Consigne:
D'après le texte sur la réforme des plus-values mobilières, quel abattement le projet prévoit-il sur la plus-value réalisée pour les titres non cotés dans les cas les plus favorables ?

Une autre réforme pour les plus-values mobilières

Publié le 27/06/2013

Fin 2012, l’Etat a décidé de modifier le régime de taxation des plus-values mobilières. Suite aux protestations des « pigeons »,  ce projet de loi a été modifié lors de son vote par le Parlement.
Après relecture, le texte apparaît peu attractif. Du coup, l’Etat va revoir sa copie dans les mois à venir. Il est permis de se poser quelques questions. La première est de savoir si ce texte s’appliquera aux plus-values réalisées sur des titres  cotés. Si tel est le cas, on peut craindre que, pour éviter des taxations trop lourdes, peu de personnes envisagent de garder leurs titres pendant huit ans. Cette disposition risquerait donc de détourner un grand nombre de contribuables français de la Bourse.

La seconde interrogation porte sur la fiscalité des titres non cotés dans les cas les plus favorables, le projet prévoit un abattement de 85% sur la plus-value réalisée et la taxation des 15% restants à l’impôt sur le revenu. Tout le monde trouve cette mesure très intéressante. Si on suppose que le contribuable perçoit des revenus importants, ces 15% de plus-value seront taxés à 45% + 4% au titre de l’impôt sur le revenu. En outre, il devra payer la CSG à 15,5% sur la plus-value réalisée, sans abattement. S’il s’agit d’un contribuable partant à la retraite ou d’une cession interfamiliale, il échangerait le régime actuel (15,5% de taxation au titre de la CSG), contre une taxation qui dépassera 23% (CSG + impôt sur le revenu). On  voit mal où se situe l’avantage de ce projet.

[Éléments enregistrés du jeu de données]
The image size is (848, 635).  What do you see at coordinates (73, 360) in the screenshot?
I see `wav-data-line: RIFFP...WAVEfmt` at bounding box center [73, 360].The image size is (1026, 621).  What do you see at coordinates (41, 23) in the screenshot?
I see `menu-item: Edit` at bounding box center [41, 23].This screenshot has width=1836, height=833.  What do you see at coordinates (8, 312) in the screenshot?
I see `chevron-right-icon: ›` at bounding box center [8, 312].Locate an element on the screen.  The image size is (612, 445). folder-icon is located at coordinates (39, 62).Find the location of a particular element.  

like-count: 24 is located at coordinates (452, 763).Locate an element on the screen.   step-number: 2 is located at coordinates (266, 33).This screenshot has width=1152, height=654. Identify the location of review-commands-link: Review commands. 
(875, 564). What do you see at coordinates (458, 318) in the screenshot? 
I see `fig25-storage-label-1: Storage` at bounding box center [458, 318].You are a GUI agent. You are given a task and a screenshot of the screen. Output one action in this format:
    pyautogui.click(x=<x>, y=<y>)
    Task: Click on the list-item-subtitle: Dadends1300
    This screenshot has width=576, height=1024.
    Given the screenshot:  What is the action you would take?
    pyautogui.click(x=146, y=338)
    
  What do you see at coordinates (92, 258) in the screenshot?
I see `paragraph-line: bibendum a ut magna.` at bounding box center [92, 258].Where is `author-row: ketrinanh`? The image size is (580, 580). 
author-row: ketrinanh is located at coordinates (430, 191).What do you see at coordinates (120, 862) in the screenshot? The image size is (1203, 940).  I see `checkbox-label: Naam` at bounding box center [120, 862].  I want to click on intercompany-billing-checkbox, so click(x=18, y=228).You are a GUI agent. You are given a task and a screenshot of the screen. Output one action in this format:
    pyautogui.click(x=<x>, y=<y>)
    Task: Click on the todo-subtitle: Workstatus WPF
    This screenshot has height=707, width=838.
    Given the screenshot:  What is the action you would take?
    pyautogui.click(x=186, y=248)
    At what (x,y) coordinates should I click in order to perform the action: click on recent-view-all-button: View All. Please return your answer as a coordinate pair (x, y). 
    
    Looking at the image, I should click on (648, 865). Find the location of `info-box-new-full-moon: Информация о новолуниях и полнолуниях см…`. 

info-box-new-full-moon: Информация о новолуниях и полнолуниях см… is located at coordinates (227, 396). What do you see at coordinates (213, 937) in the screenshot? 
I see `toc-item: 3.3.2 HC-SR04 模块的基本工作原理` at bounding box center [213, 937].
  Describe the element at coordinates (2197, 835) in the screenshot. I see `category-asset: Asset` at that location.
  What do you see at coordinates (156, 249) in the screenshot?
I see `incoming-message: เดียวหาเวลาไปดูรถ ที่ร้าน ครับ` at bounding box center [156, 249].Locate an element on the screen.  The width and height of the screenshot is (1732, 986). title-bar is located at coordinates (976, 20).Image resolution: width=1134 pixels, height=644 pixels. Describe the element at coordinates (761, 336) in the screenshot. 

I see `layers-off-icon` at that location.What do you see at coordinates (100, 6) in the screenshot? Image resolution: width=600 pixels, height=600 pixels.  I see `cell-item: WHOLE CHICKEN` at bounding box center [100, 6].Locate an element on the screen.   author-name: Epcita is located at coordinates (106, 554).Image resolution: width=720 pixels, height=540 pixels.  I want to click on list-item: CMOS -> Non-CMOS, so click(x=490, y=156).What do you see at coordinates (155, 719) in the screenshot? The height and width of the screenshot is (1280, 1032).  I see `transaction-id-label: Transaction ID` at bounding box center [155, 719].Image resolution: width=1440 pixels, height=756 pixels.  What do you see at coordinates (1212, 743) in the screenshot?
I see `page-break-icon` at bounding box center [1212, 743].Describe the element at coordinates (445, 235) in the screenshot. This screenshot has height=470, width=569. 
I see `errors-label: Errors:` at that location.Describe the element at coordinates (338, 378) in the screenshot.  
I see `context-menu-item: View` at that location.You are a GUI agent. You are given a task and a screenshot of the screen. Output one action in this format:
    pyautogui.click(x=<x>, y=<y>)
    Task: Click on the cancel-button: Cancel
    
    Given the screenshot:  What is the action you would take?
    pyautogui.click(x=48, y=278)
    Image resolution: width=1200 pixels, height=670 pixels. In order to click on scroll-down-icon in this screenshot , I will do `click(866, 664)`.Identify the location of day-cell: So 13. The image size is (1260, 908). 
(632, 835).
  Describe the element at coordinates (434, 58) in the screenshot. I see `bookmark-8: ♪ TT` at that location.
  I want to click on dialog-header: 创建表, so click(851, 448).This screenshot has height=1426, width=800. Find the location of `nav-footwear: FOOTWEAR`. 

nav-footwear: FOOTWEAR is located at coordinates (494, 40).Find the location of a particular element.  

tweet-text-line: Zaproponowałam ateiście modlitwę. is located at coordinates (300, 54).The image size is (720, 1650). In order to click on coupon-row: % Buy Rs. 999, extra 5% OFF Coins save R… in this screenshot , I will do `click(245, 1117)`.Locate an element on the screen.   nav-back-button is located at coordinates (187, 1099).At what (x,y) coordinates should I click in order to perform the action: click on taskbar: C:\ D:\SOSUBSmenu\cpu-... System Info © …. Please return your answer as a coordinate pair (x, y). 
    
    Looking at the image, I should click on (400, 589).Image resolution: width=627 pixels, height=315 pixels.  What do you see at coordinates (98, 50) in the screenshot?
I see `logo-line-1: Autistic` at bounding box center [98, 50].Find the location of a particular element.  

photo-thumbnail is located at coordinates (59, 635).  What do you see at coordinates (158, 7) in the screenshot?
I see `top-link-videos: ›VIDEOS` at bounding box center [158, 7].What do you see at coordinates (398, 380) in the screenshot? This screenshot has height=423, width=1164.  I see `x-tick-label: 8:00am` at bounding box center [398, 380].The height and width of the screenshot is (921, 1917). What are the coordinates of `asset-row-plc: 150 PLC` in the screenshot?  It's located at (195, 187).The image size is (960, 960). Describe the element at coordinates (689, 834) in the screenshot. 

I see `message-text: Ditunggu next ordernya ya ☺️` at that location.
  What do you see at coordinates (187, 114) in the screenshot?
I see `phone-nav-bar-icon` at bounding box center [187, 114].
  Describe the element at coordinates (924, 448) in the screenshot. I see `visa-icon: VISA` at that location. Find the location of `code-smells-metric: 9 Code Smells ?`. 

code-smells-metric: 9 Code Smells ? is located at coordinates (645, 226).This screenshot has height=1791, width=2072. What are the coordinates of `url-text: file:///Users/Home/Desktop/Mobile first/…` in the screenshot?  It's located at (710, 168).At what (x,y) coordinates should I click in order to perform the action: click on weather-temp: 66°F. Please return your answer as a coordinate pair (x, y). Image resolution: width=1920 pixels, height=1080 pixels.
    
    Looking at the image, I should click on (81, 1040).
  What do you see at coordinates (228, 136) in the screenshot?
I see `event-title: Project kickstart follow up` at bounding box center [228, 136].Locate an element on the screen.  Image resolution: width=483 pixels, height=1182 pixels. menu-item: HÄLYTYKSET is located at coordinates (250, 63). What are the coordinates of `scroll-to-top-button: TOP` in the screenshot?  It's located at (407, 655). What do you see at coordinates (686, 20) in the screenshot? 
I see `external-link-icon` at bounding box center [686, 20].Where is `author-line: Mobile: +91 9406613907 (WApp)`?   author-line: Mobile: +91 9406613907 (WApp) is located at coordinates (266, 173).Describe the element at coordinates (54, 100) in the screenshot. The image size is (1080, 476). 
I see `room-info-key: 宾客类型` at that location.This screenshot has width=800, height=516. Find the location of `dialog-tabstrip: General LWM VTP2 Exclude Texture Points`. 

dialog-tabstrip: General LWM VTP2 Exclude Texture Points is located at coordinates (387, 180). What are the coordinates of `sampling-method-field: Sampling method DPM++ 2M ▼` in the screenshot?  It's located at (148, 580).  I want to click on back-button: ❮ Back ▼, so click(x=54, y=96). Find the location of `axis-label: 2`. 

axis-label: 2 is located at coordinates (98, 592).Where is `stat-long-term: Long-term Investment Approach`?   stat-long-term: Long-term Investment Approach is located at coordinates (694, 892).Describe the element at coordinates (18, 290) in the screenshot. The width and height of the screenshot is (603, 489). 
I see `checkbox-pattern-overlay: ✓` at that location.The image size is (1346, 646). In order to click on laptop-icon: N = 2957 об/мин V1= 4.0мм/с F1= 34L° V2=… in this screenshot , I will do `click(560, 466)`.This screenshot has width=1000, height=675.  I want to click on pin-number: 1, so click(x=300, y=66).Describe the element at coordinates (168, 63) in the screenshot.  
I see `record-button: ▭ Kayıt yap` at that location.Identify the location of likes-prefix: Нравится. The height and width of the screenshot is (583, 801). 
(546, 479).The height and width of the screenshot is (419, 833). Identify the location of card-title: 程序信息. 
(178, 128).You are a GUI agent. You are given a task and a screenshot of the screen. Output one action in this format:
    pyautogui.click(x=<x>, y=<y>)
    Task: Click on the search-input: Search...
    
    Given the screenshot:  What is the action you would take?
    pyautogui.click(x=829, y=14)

Corrigé:
Un abattement de 85 %.